Excerpted text:
Róbert Boženík (born 18 November 1999) is a Slovak professional footballer who plays as a forward for Primeira Liga club Boavista, on loan from Eredivisie club Feyenoord, and the Slovakia national team.

Club career

MŠK Žilina

2018–19 season
Boženík made his professional Fortuna Liga debut for Žilina against Nitra on 28 July 2018. Žilina won the game 2–1 and although Boženík was replaced by Filip Balaj 73 minutes into the match, he scored the winning goal for the Šošoni in the 54th minute, after an assist by Jakub Holúbek. Within a month of his debut, he also scored against AS Trenčín and iClinic Sereď. Before the winter break he had scored 10 goals, including one against later champions Slovan Bratislava in a 2–5 defeat and 2 further goals against Nitra, in a 2–0 victory. He was named Fortuna Liga's player of the month for October 2018. He was also praised for his successful spell and was crowned one of the league's greatest talents after the autumn part of the 2018–19 season by experts in the media, as well as fans. On 1 December 2018, MŠK had announced a contract extension until June 2022.

In the spring part of the season, Boženík struggled to reclaim his form from the previous months. Still, in the final round of the main part of the Fortuna Liga season, in the match against ŽP Šport Podbrezová, Boženík had replaced Filip Balaj in the 76th minute and scoring the decisive goal, to seal the 2–1 win for Žilina, less than a minute later. Since then, it took Boženík 9 league fixtures to score again. He did score two goals in Slovnaft Cup, one in second-leg semi-final match against Zemplín Michalovce and another one in the unsuccessful final match against FC Spartak Trnava (Boženík was also one of the players who missed a penalty in the shoot-out). In the league, however, it took him  months to score again, scoring two against Ružomberok in final match of the season, in a 4–2 win.

Provided data:
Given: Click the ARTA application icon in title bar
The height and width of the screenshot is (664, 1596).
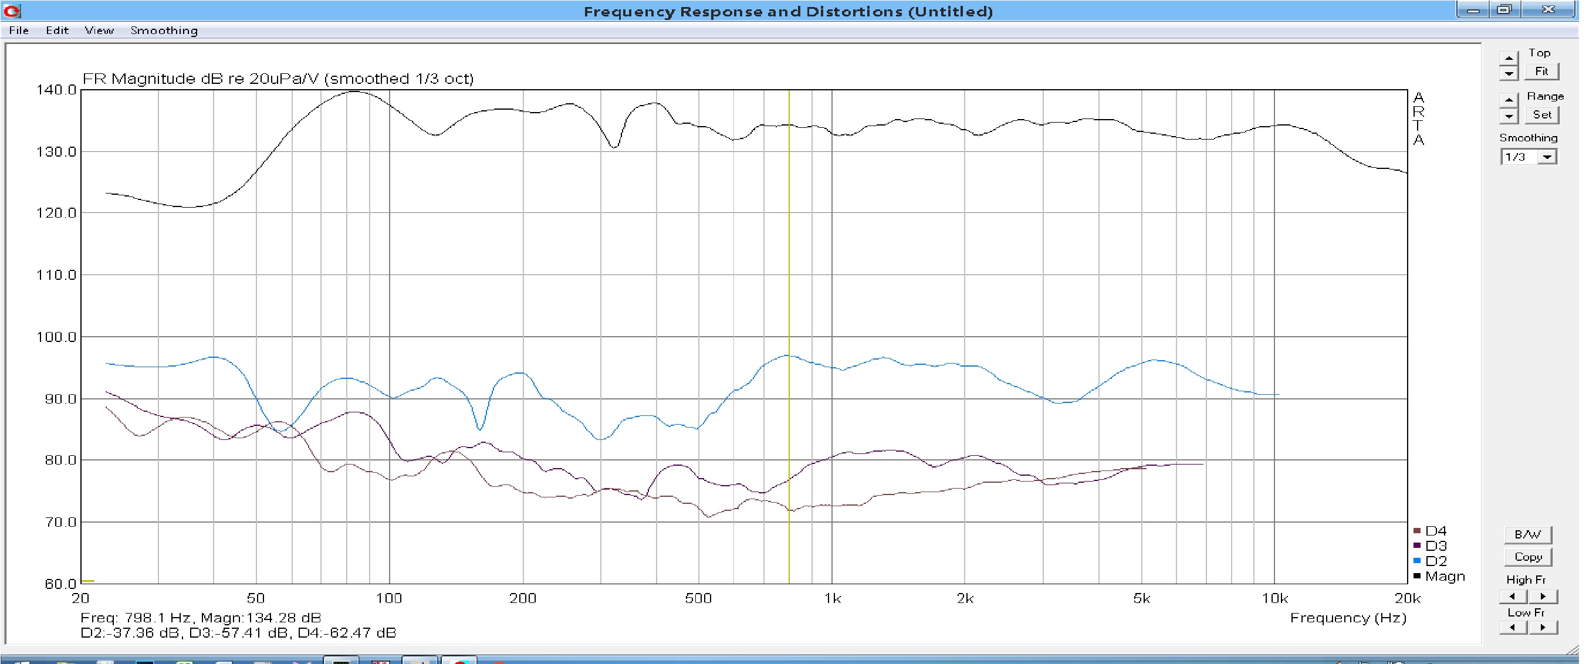Looking at the screenshot, I should 12,11.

Exercise tasks:
(a) Summarize the text on Róbert Boženík in three sentences.
(b) Repeat word for word the passage of the text on Róbert Boženík starting with "Róbert Boženík (born" and going on through "Slovakia national team.".
(c) Write the next part of the text on Róbert Boženík, continuing from its last sentence.

Per-task answers:
(a) Róbert Boženík, born 18 November 1999, is a Slovak forward who plays for Boavista on loan from Feyenoord and for the Slovakia national team. He made his Fortuna Liga debut for Žilina on 28 July 2018, scored 10 goals before the winter break, and was named the league's player of the month for October 2018. After struggling to reclaim his form in the spring, he scored two goals in the Slovnaft Cup and two against Ružomberok in the final match of the season.

(b)
Róbert Boženík (born 18 November 1999) is a Slovak professional footballer who plays as a forward for Primeira Liga club Boavista, on loan from Eredivisie club Feyenoord, and the Slovakia national team.

(c)
Overally, Boženík completed the season with 15 goals in 39 competitive games for Žilina. With 13 goals in the Fortuna Liga, he was the second best scorer of the season, behind Andraž Šporar (29 goals).

After the season, in early June, as Boženík had been preparing for a double fixture against Jordan and Azerbaijan, it was reported that season's Belgian champions, K.R.C. Genk, have shown interest in both Boženík and his national team team-mate and Viktoria Plzeň midfielder, Patrik Hrošovský. Žilina had apparently requested a transfer fee of 4 million Eur. This would have made Boženík Žilina's third most expensive departure and 4th in the history of Fortuna liga, only behind Bénes, Hancko and Dubovský, but ahead of players like Nemanja Matić, Tomáš Hubočan or Slovakia's second most capped national team player Miroslav Karhan.

2019–20 season
Based on past season's performances, Boženík was expected to rank among Fortuna Liga's leading top scorers in the new season as well. Instead, Ján Bernát, a young, then 18 year old attacking midfielder, also playing for MŠK Žilina, co-headed the top scorer's table until Round 8, with 5 goals to his name. In the same time period, Boženík only scored two goals against Ružomberok and Senica. His goal against Senica, in a 5–0 win of 31 August 2019, had contributed MŠK's rise to the top of the Fortuna Liga table. Boženík also managed to score against competition's novice, FK Pohronie, on 21 September 2019, securing the 2–1 victory, along with Filip Kaša. This turned out to be Boženík's last goal with the club, as he did not score in the leagues upcoming 7 fixtures.

During this half-season spent at pod Dubňom, he recorded 3 goals in 16 league fixtures. At the same point in the previous season, he recorded 10 goals. 
He also made a single appearance in Slovnaft Cup, coming on as a tactical substitute to avoid an upset elimination, in a match against Odeva Lipany, playing in 3. Liga East. Žilina narrowly won 1–0, after a goal by Patrik Myslovič. During a yellow-card suspension, Boženík was also featured in a single 2. liga fixture against Komárno (1–1), for MŠK reserve squad, on 27 October 2019. He secured the point for MŠK with a late equaliser.

Feyenoord
On 27 January 2020, Boženík signed a -year contract with Dutch club Feyenoord for a fee €4.6 million. Sporting Director Frank Arnesen described Boženík as "a young but big talent who will be given the time to grow and develop here". As his preferred number 9 jersey was taken by Danish forward Nicolai Jørgensen, Boženík had opted for number 19.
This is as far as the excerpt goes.